Audiences were documented as leaving their seats and crowding around the stage to be closer to Garland, and often called her back for encore after encore, even asking her to repeat a song after her book of arrangements was completed. Garland's live performances were a big success at the time and her record company wanted to capture that energy onto a recording.

The album is a live recording of a concert by Garland held at Carnegie Hall in New York City, with backing orchestra conducted by Mort Lindsey. It was recorded on the night of Sunday April 23, 1961 and re-released decades later as an extended, two-disc CD.

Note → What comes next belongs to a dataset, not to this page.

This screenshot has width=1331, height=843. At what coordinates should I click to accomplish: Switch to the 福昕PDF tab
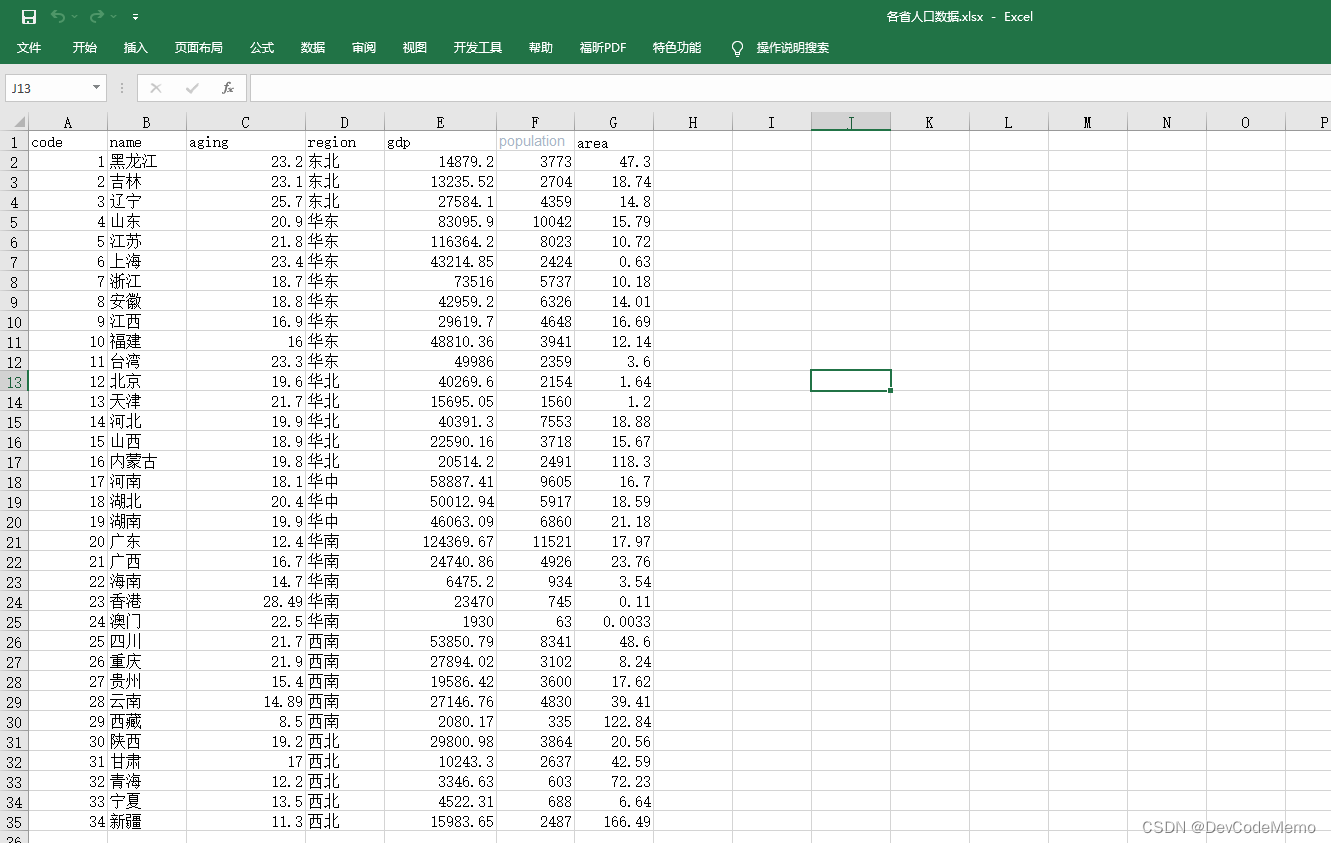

==2001 compact disc release==
In 2001, Capitol released the album as a double Compact Disc set (catalog number 72435-27876-2-3). This edition has the songs in their original running order, and includes material that was not on the original LP set: Garland's monologues and comments to the audience and orchestra; the orchestra preparing for the next number; and a false start on "Come Rain or Come Shine". The CD release purports to reproduce the concert as the audience heard it, "warts and all".

==Critical reception==

Cash Box wrote that the album "lives up to its pre-release touting", highlighting "a solid hour-and-a-half of fabulous entertainment by 'Miss Showbusiness'", and concluding that it "should be one of the big LP's of the year". Stanley Green of HiFi Stereo Review wrote that the album is "a you-are-there recording that packs a wallop by any standards", adding that "this on-the-spot recording should convince" listeners of the "mesmeric effect" of Judy Garland, and praised her as "singing at the top of her form" while emphasizing her powerful emotional connection with the audience.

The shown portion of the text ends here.